[START Selected excerpt]

Accelerate Your Innovation Goals with Design Thinking

Design thinking helps solve problems in new ways. But how can you leverage this to develop new products or services? Learn more about design thinking & how it provides a boost to your innovation goals.

Design thinking is a problem-solving approach that emphasizes the importance of human-centered design. It combines user empathy, business understanding, and iterative problem-solving to drive innovation.

Design thinking is a powerful tool that helps businesses move beyond the traditional ideas of problem-solving and focus on creating solutions that are built with the customer in mind.

The first step in using design thinking for corporate innovation involves gathering data from customers, conducting research, and looking at current trends in the market. Once you have an understanding of the problem, the next step is to brainstorm and develop ideas for solutions.

This way, design thinking enables you to shift from “a culture of compliance and fear of failure” to a culture of fast failure and constant innovation.

How does Design Thinking empower Corporate Innovation?

To beat all the odds and thrive, companies need to respond quickly to new challenges and identify opportunities that improve the customer experience and increase revenue. Design thinking is one of the most effective approaches that can help your organization meet these multi-faceted challenges head-on. Explore how:

  • Identify Opportunities — Design thinking helps organizations identify opportunities for growth by increasing their awareness of their customers, their needs, and the market. Designers use tools such as empathy mapping and user journey mapping to map out customer behavior and needs.
  • Solve Problems — Designers also use human-centered design thinking to create new products and services that solve existing problems. Design thinking helps you solve problems by being collaborative, open, and creative.
  • Create Solutions — Businesses need to create solutions that resolve consumer pain points. And design thinking helps you do that by bringing together all the skills and tools needed to create innovative solutions that meet your customers’ needs.

How Do Industry-leaders Use Design Thinking?

Parsons-Brinkerhoff, IBM, General Electric (GE), Westpac Bank, Siemens, Procter & Gamble (P&G), and NASA, among others, now actively leverage design thinking. They have dedicated design thinking departments. Further, IBM hires more designers than any other professionals and has even instituted IBM Design Thinking.

What’s more? In very successful cases, the inclusion of a design thinking model within these companies has given birth to a new service altogether that they can offer to their clients.

[END Selected excerpt]

Task instructions - Please name the two tools that, according to the design thinking article, designers use to map out customer behavior and needs.

[START Information shown]

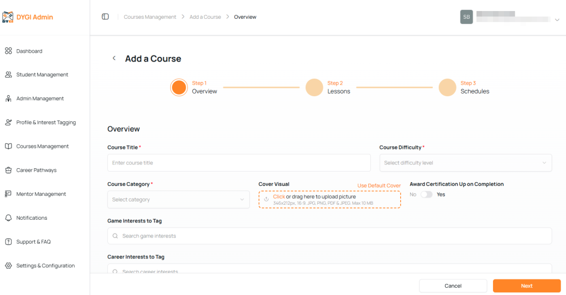
Task: Click the Use Default Cover link
Action: point(379,186)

[END Information shown]

Exercise answer - Empathy mapping and user journey mapping.